REQUIREMENTS –
Rescale the entries from the first line through the line holding "click(696, 267)", inclusive. Write out each of those lines again, requests included, but multiply every click coordinate in the answers by 0.75 and round to whole numbers, with halves rounding up.

EXERCISE MATERIALS –

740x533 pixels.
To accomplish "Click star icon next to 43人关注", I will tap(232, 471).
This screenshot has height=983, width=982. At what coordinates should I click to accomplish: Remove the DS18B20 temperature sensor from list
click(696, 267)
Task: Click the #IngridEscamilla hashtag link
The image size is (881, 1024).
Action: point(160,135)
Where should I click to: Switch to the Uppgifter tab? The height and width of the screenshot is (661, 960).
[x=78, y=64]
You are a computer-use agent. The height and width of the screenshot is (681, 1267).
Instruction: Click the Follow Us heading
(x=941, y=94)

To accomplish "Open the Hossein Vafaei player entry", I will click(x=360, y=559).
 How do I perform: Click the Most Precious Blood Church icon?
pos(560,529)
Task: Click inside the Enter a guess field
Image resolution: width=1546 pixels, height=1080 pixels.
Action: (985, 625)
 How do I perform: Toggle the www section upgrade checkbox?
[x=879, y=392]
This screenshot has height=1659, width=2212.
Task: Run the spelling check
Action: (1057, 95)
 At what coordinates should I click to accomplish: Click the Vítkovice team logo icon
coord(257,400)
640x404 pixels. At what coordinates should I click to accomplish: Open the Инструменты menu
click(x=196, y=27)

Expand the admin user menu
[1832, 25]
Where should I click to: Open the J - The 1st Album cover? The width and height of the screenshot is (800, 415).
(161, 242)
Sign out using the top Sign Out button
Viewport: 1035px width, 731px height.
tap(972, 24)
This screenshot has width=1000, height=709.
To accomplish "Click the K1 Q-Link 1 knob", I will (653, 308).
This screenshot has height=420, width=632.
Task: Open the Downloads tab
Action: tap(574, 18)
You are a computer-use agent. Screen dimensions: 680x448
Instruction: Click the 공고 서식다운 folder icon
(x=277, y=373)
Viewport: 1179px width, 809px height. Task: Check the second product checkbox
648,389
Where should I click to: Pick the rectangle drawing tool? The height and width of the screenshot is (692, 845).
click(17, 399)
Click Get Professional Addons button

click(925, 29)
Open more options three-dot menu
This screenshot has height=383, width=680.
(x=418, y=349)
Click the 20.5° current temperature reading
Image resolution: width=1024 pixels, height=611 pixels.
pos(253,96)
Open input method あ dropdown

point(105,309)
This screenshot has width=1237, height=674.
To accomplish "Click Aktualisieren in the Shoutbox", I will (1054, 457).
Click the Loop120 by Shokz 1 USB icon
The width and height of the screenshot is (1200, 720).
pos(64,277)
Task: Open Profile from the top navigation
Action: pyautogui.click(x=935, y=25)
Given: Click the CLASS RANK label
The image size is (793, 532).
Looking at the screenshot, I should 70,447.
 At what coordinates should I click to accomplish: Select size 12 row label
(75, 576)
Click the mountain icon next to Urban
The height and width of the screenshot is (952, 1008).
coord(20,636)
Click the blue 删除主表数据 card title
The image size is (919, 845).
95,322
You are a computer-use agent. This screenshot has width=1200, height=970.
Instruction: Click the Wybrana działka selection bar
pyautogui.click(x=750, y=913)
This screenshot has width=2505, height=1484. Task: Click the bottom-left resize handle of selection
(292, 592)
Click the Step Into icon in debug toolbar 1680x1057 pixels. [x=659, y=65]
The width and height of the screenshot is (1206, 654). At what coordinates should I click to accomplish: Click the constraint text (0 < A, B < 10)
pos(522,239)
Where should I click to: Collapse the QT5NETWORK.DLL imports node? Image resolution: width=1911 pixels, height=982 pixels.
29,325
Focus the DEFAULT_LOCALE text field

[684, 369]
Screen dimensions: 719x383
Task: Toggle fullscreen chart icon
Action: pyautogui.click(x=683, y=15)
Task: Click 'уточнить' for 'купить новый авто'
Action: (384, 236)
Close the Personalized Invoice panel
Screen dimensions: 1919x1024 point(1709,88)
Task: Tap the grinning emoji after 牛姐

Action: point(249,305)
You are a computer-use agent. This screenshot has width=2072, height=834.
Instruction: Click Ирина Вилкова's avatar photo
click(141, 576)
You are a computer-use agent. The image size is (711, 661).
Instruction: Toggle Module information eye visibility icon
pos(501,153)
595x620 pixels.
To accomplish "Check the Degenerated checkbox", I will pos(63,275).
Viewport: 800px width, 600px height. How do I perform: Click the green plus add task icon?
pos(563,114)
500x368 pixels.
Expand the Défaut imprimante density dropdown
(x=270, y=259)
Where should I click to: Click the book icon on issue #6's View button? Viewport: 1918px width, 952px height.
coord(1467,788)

OUTPUT –
740x533 pixels.
To accomplish "Click star icon next to 43人关注", I will tap(174, 353).
This screenshot has height=983, width=982. At what coordinates should I click to accomplish: Remove the DS18B20 temperature sensor from list
click(522, 200)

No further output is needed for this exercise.